FHE = SHE with depth(Cdec + 1) ≤ L
Squashing trick
Original SHE decryption was too deep. Gentry added a hint in the public key that reduces decryption to a sparse-subset-sum — shallow enough to evaluate homomorphically.
Bootstrapping in one line
- Let ct = Enc(m) with high noise
- Publish sk encrypted: ct_sk = Enc(sk)
- Evaluate Decsk(ct) homomorphically using ct_sk
- Result: fresh Enc(m) with reset noise
Historical impact
- 2009: Gentry STOC (IDEAL lattices)
- 2011: BGV — ring-based, practical
- 2012: BFV — Brakerski full-RNS
- 2017: CKKS — approximate arithmetic
- 2019: TFHE — fast gate-level FHE
BGV & BFV — Integer Arithmetic
BGV (Brakerski-Gentry-Vaikuntanathan 2011)
- Plaintext space: ℤₜ[x]/(xⁿ+1) — small integer polynomial ring modulo plaintext prime t
- Noise management: modulus switching — drop one modulus level per multiplication
- Multi-level ciphertext modulus: q = q₀·q₁·…·qₗ (RNS representation)
- Efficient for levelled FHE; bootstrapping optional
BFV (Fan-Vercauteren / Brakerski 2012)
- Plaintext space: same — ℤₜ[x]/(xⁿ+1)
- Key difference: noise managed via scale invariance — divide by Δ = q/t after multiplication
- Simpler modulus structure; single large q
- Preferred for: integer lookup tables, exact arithmetic, database queries
BGV vs BFV — practical guidance
BGV is faster when circuit depth L is known at compile time (levelled mode). BFV's simpler structure makes it easier to implement and tune. Both are available in Microsoft SEAL, OpenFHE, and HElib. Choose BGV for deep circuits, BFV for shallow encrypted integer operations.

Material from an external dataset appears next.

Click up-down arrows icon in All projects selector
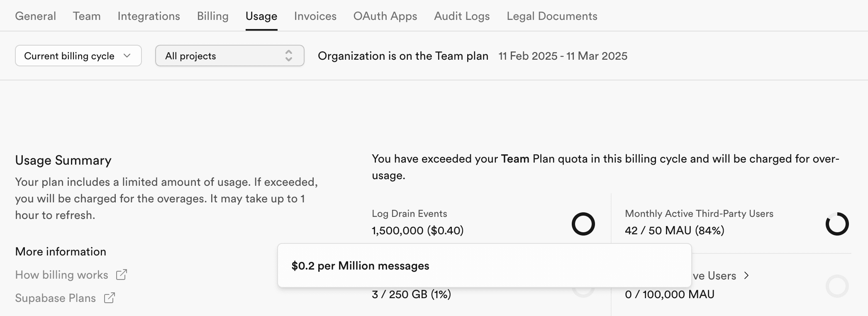This screenshot has height=316, width=868. tap(289, 56)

CKKS — Approximate Real Arithmetic
Cheon-Kim-Kim-Song (2017)
Treats noise as rounding error rather than decryption failure. Enables native floating-point-like operations over encrypted real (and complex) numbers.
Dec(ct) ≈ m (within precision Δ)
- Encode real vector m via SIMD slots using CRT/FFT
- Scaling factor Δ = 2³⁰ or 2⁶⁰ encodes the fractional precision
- Rescaling after × absorbs noise into least-significant precision bits
CKKS SIMD packing
A single ciphertext encodes n/2 complex values simultaneously (Galois automorphism rotations allow inter-slot operations).
- n = 8192 → 4096 slots
- n = 16384 → 8192 slots
- Throughput: millions of multiplications per second on encrypted real data
Best for
- Neural network inference on private data
- Private genomics (GWAS, PRS)
- Encrypted statistics and ML training
- Financial risk models
TFHE & FHEW — Fast Gate-Level FHE
FHEW (Ducas-Micciancio 2015)
- Encrypts single bits (or small integers) using plain LWE
- Bootstrapping takes ~100ms on CPU — fast enough to be practical
- Key tool: ring GSW external product for blind rotation
- Evaluate any Boolean gate and bootstrap simultaneously
TFHE (Chillotti et al. 2016/2020)
- Torus LWE: coefficients in ℝ/ℤ (the torus 𝕋)
- Bootstrapping in <10ms on CPU, <1ms on GPU
- Any programmable bootstrapping: gate + function evaluation in one step
- Used in: Concrete (Zama), OpenFHE
TFHE vs CKKS — choosing the right tool
| Property | TFHE | CKKS |
| Plaintext | Bits / small integers | Reals / complex (SIMD) |
| Per-gate boot | Yes — automatic | No — amortised over slots |
| Best for | Control flow, exact logic | ML inference, statistics |
| Bootstrapping | <10ms / gate | Seconds / level refresh |
GSW & the External Product
GSW Encryption (Gentry-Sahai-Waters 2013)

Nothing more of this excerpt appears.